Wie viele Zeitbomben ticken in den Schränken schweizerischer Wehrmänner? Das Gemeine ist ja, man weiss es nicht. In der «SonntagsZeitung» wird der zuständige Divisionär zum Fall von 27 000 verschütt gegangenen Datensätzen befragt und zitiert: «Bis jetzt haben wir rund 6300 eingezogen. Dazu kommen die 710 pendenten Fälle mit persönlichen Waffen und 200 Leihwaffen. Damit sind wir am Ende bei rund 7500 Waffen.» Angesichts solcher Rechenkünste muss man mit 290 überzähligen oder unterzähligen Waffen rechnen, oder auch mehr oder auch weniger; es reicht aber bestimmt für ein kleines Terrornetz.
Jürg Fischer

Verunmöglichte

Gäbe es nur noch einen Konjunktiv, erschlösse sich der Sinn vieler Sätze nicht mehr. Trotzdem steht der Konjunktiv I, der für die indirekte Rede gemacht ist, stark unter Druck, auch im «Tages-Anzeiger»: «Während es einige SVP- und BDP-Politiker bei einer losen Zusammenarbeit bewenden lassen möchten, können sich andere vorstellen, was bisher ein Tabu war: eine Reunion. ‹Ein Zusammenschluss ist zwar heute kein Thema›, meint Hassler. ‹Was in zehn Jahren ist, ist aber völlig offen.› Tatsache sei, dass es zu viele bürgerliche Parteien gäbe.» Wenn es dann zu viele bürgerliche Parteien gäbe, schliessen wir messerscharf, ist jede bürgerliche Partei eine zu viel.
Jürg Fischer

Gespeichte

In der Broschüre zum hundertjährigen Bestehen der Offenen Rennbahn Oerlikon schreibt der Nationaltrainer von Swiss Cycling, Daniel Gisiger: «Marvulli und Marguet werden sich anstrengen, um sich Dillier, Imhof, Keller, Perizzolo, Thiéry und selbstverständlich anderen Jungen, welche die Zähne gewetzt haben, zu widersetzen.» Dazu meint Leser K.: «Hoffentlich laufen sie danach höchstens auf den Felgen und nicht etwa auf den blanken Zahnhälsen.»
Jürg Fischer

Variantenreiche

In einem Artikel zum Thema «Die meisten Unterschiede zwischen Mann und Frau gäbe es ohne den Einfluss der Gesellschaft nicht» auf «NZZ Online» finden wir diese denkwürdige Passage: «Das klingt ein bisschen vage? Richtig.

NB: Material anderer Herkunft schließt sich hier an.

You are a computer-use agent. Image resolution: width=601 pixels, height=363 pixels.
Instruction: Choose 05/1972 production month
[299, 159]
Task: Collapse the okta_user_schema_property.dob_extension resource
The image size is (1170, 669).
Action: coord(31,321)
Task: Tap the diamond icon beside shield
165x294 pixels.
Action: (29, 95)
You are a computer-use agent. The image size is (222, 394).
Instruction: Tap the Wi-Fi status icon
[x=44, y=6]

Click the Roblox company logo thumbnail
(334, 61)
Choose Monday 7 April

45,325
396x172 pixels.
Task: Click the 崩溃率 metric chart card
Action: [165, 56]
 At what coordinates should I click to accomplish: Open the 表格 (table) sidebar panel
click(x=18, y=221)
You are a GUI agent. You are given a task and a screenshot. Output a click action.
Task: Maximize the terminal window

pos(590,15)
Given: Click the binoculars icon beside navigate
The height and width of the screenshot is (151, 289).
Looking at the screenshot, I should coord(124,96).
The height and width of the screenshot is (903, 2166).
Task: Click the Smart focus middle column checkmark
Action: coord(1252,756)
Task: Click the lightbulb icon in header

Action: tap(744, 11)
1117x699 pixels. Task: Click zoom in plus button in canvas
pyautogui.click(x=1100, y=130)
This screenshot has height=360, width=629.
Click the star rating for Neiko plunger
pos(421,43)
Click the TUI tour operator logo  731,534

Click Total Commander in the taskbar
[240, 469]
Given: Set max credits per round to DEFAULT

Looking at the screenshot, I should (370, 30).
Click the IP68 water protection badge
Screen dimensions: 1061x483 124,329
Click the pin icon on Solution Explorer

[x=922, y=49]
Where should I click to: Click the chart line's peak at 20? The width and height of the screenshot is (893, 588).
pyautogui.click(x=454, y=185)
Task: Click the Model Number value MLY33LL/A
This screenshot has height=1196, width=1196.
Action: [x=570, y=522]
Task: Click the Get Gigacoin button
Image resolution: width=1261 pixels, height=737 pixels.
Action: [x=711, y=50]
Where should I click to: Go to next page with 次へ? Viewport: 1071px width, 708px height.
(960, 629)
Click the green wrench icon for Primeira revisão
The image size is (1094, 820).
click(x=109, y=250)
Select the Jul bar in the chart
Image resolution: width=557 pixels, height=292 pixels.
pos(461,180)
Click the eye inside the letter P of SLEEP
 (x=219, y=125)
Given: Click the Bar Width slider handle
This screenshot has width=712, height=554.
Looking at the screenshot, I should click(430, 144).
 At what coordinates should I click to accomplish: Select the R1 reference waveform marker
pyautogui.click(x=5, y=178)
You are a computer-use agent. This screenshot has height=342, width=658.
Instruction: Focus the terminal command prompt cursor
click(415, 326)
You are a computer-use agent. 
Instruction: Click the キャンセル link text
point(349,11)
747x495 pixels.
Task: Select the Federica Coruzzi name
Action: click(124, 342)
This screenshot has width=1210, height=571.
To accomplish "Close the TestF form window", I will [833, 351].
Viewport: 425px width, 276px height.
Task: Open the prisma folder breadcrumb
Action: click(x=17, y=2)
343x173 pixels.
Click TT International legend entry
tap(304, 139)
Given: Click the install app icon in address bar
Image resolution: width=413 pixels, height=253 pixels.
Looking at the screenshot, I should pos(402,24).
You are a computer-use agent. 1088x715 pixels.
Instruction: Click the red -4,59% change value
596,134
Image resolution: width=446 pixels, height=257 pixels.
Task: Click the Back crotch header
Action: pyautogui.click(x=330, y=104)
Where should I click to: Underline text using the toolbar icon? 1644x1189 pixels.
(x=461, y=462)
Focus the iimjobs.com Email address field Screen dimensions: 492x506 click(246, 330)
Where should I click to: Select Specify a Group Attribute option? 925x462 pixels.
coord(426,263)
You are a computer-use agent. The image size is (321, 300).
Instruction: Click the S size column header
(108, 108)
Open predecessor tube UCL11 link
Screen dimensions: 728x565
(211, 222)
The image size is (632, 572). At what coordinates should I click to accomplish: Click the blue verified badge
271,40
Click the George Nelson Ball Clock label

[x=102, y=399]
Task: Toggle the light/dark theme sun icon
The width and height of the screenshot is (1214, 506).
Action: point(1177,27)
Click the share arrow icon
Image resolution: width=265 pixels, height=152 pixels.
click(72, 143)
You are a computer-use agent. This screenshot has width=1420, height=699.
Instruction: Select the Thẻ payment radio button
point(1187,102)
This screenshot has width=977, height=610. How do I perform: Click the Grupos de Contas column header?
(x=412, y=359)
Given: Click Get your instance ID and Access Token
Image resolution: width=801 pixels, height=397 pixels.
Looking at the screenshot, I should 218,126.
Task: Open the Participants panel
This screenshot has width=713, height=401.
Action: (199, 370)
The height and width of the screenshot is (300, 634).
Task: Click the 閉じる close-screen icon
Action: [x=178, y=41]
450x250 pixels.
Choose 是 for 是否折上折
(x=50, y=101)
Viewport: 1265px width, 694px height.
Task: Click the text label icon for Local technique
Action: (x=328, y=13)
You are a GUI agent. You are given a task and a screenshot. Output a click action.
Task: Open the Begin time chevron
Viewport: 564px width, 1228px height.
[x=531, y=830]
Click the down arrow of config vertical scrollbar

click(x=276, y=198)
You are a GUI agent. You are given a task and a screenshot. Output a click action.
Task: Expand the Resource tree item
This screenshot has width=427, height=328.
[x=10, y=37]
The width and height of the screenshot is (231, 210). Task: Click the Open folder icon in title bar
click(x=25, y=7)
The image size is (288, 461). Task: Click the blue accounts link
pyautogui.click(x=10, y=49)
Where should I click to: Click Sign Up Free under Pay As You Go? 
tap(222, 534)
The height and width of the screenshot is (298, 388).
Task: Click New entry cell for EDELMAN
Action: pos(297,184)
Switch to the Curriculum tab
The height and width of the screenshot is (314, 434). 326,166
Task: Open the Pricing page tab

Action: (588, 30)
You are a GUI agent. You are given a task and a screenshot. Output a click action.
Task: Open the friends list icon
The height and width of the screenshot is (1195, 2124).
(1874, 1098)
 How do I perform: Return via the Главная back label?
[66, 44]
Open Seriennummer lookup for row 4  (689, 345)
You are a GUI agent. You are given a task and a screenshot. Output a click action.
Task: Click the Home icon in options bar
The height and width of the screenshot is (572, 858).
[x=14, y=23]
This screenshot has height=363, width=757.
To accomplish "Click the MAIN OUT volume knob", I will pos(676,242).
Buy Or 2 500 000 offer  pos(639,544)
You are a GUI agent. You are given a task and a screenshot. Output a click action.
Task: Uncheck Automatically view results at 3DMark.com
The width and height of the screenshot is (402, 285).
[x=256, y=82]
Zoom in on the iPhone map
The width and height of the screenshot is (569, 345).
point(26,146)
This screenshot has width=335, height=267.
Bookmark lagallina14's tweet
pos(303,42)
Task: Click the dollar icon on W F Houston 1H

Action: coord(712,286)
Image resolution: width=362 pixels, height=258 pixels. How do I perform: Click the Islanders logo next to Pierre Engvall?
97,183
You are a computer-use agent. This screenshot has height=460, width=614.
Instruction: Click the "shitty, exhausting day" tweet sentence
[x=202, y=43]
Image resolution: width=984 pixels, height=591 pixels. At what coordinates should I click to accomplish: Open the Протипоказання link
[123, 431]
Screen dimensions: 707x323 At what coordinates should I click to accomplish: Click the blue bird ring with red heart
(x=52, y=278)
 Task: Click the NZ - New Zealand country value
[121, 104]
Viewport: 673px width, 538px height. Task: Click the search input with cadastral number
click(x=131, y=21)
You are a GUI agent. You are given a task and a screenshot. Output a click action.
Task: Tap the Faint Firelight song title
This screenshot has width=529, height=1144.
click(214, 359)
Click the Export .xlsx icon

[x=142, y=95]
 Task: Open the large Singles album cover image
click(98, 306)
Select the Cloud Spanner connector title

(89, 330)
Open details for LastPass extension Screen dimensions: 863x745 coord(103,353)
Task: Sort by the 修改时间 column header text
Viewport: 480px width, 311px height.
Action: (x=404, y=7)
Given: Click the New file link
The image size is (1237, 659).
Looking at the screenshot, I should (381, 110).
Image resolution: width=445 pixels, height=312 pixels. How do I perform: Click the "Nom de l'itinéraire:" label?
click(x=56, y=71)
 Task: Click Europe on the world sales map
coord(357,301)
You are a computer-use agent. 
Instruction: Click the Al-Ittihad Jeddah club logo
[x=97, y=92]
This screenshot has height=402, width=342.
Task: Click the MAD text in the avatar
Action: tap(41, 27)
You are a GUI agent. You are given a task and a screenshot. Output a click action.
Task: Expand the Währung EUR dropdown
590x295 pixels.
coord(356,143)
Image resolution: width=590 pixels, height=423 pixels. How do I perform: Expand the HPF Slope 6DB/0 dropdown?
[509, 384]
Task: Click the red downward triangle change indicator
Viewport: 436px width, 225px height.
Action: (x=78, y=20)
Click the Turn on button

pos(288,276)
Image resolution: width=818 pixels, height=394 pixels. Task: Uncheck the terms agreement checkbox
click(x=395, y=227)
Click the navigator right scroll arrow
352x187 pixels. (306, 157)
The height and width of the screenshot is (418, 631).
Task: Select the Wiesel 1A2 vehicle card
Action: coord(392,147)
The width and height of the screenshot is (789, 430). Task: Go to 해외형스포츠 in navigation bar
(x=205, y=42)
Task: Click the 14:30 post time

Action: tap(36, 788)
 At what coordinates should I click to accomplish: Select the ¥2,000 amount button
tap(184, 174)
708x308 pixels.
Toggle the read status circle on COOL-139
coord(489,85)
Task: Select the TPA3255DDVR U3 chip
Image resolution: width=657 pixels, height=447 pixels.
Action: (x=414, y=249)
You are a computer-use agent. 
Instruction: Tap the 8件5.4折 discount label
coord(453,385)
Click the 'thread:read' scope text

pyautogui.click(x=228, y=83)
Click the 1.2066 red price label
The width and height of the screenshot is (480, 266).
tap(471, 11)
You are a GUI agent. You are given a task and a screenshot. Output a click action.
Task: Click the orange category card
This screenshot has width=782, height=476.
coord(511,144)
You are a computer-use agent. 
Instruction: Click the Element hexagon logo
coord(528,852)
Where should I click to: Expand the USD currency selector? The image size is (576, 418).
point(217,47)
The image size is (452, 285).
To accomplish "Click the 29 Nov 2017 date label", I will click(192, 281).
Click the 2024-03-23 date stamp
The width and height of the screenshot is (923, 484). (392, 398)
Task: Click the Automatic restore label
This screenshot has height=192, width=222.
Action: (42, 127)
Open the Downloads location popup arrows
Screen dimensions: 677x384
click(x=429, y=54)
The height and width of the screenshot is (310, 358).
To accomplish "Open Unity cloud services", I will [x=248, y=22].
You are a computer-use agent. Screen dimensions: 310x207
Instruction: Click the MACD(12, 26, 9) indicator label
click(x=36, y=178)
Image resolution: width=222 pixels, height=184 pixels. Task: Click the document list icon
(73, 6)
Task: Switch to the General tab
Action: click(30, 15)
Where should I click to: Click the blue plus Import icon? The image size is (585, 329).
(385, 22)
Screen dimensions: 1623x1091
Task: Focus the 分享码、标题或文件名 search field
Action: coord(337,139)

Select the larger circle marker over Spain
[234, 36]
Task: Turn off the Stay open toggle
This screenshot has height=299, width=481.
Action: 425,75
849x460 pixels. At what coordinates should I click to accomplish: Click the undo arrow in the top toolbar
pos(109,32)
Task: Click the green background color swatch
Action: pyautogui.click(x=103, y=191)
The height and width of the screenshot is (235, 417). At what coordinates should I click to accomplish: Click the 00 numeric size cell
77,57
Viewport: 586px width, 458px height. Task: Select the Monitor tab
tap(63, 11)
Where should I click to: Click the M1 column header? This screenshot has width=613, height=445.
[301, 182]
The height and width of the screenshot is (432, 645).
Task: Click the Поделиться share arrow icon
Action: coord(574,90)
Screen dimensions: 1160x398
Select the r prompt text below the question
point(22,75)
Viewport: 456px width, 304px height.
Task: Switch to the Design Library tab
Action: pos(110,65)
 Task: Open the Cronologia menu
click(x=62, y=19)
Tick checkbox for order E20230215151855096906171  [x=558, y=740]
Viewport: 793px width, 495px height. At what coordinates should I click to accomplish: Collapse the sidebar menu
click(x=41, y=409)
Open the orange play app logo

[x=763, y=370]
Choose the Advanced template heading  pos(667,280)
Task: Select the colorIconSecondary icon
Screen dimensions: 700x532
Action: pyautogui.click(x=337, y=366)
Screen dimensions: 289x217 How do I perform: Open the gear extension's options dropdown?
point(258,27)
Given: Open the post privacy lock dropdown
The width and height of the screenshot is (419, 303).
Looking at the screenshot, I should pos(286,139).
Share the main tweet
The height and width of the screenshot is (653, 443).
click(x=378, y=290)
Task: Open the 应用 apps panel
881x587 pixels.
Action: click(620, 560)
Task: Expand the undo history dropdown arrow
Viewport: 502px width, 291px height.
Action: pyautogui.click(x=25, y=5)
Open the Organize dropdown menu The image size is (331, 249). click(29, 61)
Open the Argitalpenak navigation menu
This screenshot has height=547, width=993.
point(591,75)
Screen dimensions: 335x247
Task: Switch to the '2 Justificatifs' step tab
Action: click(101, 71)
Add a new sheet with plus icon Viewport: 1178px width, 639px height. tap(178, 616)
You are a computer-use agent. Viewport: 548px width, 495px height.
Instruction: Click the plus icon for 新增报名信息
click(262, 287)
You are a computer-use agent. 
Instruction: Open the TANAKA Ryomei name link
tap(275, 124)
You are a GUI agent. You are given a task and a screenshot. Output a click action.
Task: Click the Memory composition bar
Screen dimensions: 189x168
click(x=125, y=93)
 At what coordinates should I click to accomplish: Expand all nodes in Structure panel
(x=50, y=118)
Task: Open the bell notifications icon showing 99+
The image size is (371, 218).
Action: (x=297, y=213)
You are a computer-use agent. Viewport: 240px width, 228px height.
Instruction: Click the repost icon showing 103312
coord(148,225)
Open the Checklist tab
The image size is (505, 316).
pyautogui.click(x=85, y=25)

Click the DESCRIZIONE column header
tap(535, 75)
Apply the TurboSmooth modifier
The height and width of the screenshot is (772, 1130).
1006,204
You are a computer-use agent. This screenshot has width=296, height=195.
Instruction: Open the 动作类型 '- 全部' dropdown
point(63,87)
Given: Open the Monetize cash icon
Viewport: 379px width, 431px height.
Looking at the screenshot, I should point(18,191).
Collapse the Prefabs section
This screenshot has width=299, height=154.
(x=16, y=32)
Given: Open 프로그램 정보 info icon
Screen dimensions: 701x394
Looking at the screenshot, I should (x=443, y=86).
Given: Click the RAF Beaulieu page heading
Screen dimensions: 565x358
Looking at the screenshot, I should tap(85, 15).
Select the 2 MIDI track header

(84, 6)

Das klingt nicht nur wage, das ist es auch.» Denn jede präzisere Formulierung wäre zu gewagt.
Jürg Fischer

Überraschende

«Sebastien N. kam nicht weit. Nachdem er im Niederdorf einen Mann durch einen Schuss schwer verletzt hatte, wurde er in Hamburg festgenommen», lasen wir auf «Tages-Anzeiger Online». Eine Zugreise von Zürich nach Hamburg finden wir, ehrlich gesagt, schon ganz schön weit. Wie N. die Strecke in weniger als 24 Stunden geschafft hat, obwohl er zu fast 95 Prozent auf die Deutsche Bahn angewiesen war, ist uns allerdings ein Rätsel.
Karin Hoffsten

Übermüdete

«Und jetzt zu den Verlierern des Tages, den Konservativen, da werden nicht ganz so viele Fahnen geschwingt», sprach Moderatorin Katja Stauber am Sonntagabend in der «Tagesschau» auf SF 1. Wen wunderts? Schwingerkönig von Frankreich wurde schliesslich der Sozialist. Dabei habe, fuhr die Moderatorin fort, Nicolas Sarkozy «vor zwei Wachen angekündigt, er werde kämpfen wie ein Löwe». Offenbar hat auch Frau Stauber ein paar aufregende Wachen hinter sich.